ClassDiffusion: More Aligned Personalization Tuning with Explicit Class Guidance

Jiannan Huang,Jun Hao Liew,Hanshu Yan,Yuyang Yin,Yao Zhao,Yunchao Wei
2024-05-28
Abstract:Recent text-to-image customization works have been proven successful in generating images of given concepts by fine-tuning the diffusion models on a few examples. However, these methods tend to overfit the concepts, resulting in failure to create the concept under multiple conditions (e.g. headphone is missing when generating a <sks> dog wearing a headphone'). Interestingly, we notice that the base model before fine-tuning exhibits the capability to compose the base concept with other elements (e.g. a dog wearing a headphone) implying that the compositional ability only disappears after personalization tuning. Inspired by this observation, we present ClassDiffusion, a simple technique that leverages a semantic preservation loss to explicitly regulate the concept space when learning the new concept. Despite its simplicity, this helps avoid semantic drift when fine-tuning on the target concepts. Extensive qualitative and quantitative experiments demonstrate that the use of semantic preservation loss effectively improves the compositional abilities of the fine-tune models. In response to the ineffective evaluation of CLIP-T metrics, we introduce BLIP2-T metric, a more equitable and effective evaluation metric for this particular domain. We also provide in-depth empirical study and theoretical analysis to better understand the role of the proposed loss. Lastly, we also extend our ClassDiffusion to personalized video generation, demonstrating its flexibility.
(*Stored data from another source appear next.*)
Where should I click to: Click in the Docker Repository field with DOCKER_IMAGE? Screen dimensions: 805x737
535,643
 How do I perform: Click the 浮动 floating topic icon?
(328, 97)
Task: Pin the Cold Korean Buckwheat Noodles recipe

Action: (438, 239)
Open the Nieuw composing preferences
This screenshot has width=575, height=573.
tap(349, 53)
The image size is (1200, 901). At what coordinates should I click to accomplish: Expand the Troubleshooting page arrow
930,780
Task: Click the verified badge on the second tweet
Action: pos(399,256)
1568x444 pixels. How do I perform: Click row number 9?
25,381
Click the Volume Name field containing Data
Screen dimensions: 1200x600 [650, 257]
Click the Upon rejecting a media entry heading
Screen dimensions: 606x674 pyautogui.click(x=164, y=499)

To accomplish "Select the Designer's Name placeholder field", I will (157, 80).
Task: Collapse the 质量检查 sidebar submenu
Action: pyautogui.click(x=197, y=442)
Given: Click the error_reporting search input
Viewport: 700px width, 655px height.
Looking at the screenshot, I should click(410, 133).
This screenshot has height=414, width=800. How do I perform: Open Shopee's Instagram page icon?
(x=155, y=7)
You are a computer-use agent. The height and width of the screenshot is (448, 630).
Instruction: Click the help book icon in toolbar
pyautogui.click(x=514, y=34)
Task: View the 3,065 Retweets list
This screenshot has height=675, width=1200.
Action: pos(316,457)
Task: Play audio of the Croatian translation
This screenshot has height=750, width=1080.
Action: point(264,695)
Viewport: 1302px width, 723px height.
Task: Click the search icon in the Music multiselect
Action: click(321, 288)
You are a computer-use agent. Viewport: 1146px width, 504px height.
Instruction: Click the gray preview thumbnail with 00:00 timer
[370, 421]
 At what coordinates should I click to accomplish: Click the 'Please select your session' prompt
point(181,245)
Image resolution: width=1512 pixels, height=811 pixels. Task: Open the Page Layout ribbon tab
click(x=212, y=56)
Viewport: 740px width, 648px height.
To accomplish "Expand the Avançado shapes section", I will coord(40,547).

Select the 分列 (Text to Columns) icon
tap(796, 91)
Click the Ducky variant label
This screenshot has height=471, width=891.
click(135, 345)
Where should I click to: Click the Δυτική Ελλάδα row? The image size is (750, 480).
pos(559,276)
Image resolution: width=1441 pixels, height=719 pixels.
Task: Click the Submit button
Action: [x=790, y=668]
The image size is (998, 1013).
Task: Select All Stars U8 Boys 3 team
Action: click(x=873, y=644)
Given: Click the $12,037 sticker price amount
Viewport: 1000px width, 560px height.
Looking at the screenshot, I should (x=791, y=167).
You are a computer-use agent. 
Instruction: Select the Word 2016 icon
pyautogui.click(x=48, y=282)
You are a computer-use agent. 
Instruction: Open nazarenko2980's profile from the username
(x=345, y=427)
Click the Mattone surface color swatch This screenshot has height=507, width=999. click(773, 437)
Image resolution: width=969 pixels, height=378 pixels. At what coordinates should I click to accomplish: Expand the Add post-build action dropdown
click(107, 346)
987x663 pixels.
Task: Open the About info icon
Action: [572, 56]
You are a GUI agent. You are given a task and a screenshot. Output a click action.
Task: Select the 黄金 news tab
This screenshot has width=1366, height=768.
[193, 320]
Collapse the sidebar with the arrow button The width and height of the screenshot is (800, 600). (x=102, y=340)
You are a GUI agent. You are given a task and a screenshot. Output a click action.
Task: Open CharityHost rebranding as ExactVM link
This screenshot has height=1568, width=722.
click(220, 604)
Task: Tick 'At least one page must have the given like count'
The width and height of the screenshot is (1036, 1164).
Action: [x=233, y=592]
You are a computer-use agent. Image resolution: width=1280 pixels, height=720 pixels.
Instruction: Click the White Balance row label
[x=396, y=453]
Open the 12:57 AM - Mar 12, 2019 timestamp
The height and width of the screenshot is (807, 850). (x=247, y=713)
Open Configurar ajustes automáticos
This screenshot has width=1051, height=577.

Computer Vision and Pattern Recognition
What problem does this paper attempt to address?
The main problem addressed in this paper is the loss of compositional ability in text-to-image generation models (such as Stable Diffusion) during personalized fine-tuning when generating specific concepts. Specifically, when the model is fine-tuned to generate specific concepts (e.g., a given dog wearing headphones), it tends to overfit these concepts, resulting in an inability to correctly combine multiple elements during generation (e.g., the dog is successfully generated, but the headphones are missing). Through experimental observations and theoretical analysis, the authors found that this decline in compositional ability stems from the drift of the target concept from its superclass semantics during fine-tuning. To address this issue, the authors propose the ClassDiffusion method, which explicitly regulates the concept space by introducing Semantic Preservation Loss (SPL) to avoid semantic drift during fine-tuning. Additionally, the paper introduces a new evaluation metric, BLIP2-T, to more fairly and effectively assess the alignment between text and image, and demonstrates the flexibility and effectiveness of ClassDiffusion in personalized video generation.